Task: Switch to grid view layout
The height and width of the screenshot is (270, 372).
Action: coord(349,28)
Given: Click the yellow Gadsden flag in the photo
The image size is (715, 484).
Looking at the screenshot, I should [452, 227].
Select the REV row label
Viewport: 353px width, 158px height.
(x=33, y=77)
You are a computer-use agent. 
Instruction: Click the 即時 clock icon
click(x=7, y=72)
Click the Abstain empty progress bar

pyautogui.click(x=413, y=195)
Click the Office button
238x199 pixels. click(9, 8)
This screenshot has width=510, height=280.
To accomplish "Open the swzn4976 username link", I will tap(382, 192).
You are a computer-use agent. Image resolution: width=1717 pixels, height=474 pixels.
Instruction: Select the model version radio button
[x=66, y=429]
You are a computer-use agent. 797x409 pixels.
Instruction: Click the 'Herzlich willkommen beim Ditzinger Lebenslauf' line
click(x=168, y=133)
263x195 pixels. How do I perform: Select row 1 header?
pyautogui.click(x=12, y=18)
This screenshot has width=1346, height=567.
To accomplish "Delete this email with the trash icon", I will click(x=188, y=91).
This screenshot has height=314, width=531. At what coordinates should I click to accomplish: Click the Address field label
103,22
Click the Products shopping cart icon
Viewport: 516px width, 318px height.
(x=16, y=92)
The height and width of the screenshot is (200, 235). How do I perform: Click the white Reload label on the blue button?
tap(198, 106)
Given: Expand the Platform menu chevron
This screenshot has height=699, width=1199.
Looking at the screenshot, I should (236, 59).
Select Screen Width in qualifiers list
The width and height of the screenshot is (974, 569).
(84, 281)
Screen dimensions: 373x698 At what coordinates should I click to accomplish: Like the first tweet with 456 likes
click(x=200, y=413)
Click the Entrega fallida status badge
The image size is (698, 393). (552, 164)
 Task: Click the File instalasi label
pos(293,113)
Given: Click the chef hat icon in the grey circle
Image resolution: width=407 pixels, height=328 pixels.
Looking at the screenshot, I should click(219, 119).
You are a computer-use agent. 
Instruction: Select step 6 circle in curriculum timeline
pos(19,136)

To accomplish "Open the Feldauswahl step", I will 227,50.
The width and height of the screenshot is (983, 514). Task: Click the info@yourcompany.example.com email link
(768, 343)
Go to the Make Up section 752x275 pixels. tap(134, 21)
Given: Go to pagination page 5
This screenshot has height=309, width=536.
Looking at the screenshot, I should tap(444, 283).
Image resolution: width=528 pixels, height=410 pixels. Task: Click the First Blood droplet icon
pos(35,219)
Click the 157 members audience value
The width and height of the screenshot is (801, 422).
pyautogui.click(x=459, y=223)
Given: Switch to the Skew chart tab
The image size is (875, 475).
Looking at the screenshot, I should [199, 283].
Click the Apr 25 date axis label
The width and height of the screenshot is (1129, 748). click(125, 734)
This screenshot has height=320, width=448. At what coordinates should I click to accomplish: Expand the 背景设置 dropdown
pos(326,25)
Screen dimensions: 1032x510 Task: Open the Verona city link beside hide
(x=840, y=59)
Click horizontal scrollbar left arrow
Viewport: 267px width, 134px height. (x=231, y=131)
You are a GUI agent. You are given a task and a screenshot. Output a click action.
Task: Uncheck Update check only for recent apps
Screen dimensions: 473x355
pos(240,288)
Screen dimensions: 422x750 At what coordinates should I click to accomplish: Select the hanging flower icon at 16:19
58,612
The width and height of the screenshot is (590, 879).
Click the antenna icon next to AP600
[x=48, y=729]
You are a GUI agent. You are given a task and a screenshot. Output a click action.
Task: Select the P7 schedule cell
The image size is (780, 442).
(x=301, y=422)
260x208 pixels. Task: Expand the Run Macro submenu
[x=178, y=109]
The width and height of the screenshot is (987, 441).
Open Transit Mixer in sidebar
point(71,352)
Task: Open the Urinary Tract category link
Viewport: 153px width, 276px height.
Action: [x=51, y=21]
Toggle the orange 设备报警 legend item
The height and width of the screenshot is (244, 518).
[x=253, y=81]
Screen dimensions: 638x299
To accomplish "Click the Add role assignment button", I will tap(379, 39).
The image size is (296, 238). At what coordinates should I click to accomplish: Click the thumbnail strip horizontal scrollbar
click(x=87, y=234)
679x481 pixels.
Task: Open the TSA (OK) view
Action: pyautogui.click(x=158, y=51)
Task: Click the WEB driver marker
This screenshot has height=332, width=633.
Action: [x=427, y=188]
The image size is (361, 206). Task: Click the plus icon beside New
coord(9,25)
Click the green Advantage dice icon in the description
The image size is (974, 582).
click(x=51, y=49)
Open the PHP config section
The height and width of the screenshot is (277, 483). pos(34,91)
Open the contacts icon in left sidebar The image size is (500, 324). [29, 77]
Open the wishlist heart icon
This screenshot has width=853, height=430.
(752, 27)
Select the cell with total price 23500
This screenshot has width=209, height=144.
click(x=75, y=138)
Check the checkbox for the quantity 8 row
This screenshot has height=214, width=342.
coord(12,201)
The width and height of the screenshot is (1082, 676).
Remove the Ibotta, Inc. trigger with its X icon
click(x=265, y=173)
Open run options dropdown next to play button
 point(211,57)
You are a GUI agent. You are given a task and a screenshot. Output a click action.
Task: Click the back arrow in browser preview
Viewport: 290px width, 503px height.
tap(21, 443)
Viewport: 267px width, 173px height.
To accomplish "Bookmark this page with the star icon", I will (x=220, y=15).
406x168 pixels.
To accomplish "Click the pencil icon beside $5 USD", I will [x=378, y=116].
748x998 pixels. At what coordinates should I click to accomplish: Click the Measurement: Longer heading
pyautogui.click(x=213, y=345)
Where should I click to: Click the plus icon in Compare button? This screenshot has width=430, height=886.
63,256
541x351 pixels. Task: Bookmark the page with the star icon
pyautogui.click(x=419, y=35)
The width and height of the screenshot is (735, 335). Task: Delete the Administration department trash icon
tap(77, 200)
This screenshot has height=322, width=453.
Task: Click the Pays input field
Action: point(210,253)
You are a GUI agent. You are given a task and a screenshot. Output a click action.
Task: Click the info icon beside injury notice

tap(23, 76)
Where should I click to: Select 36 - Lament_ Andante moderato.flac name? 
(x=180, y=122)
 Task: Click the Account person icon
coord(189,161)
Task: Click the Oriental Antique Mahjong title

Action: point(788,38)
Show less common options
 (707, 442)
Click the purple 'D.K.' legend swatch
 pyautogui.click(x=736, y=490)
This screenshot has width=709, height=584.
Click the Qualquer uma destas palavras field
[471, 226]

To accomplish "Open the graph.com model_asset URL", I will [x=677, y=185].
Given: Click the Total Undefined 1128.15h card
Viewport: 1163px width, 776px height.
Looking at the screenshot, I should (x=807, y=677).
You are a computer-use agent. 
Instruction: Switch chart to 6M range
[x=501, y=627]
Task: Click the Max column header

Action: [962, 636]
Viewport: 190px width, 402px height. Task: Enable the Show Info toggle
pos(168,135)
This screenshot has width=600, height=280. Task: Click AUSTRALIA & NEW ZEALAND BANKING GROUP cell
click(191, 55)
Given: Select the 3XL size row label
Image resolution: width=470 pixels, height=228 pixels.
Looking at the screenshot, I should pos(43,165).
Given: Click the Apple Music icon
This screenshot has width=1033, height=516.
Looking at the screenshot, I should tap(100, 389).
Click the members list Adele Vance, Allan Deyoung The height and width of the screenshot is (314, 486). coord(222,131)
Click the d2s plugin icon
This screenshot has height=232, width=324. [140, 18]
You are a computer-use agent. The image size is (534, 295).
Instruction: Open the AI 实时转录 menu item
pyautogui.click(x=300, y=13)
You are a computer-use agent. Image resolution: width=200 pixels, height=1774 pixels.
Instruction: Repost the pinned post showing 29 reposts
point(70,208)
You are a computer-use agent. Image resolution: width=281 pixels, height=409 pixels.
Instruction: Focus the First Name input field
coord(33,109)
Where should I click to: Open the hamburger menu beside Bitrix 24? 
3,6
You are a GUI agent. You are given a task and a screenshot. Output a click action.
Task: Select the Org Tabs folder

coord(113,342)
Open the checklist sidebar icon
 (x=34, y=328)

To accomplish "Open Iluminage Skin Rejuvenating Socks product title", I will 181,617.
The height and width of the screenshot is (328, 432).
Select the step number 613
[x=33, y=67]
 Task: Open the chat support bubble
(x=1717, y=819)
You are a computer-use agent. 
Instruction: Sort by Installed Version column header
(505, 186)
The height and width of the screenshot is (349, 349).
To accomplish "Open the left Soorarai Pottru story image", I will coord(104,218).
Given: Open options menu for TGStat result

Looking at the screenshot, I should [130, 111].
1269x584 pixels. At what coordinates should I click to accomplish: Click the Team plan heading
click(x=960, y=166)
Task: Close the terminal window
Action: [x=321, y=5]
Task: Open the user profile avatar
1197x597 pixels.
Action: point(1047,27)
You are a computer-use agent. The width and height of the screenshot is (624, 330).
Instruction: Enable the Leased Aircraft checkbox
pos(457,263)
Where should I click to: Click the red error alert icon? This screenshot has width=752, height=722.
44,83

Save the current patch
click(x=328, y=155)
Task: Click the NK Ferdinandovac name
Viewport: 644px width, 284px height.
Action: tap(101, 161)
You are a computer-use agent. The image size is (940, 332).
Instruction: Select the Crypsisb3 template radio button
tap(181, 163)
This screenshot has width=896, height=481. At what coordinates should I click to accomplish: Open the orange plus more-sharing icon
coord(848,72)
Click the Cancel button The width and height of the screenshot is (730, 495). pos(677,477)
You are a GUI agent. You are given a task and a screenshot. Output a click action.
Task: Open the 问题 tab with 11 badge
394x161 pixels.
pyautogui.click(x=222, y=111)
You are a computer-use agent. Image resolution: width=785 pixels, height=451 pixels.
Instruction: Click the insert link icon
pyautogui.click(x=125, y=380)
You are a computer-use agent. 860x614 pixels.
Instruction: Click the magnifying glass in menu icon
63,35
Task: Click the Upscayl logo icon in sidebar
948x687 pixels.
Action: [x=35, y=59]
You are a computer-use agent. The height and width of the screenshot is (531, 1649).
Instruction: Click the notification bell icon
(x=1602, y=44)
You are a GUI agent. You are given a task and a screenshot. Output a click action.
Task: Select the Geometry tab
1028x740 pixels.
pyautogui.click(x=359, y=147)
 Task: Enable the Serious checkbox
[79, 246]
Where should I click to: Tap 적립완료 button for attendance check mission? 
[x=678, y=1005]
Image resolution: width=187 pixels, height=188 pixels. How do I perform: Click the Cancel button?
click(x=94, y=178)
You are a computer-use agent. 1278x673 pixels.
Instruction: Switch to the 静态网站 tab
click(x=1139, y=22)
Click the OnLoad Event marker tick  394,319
-*-
● Task statement
Each line of the records, from the opening one through the line holding "Given: Click the yellow", should be restated word for word, with nothing else in the answer.

● Task output
Task: Switch to grid view layout
The height and width of the screenshot is (270, 372).
Action: coord(349,28)
Given: Click the yellow Gadsden flag in the photo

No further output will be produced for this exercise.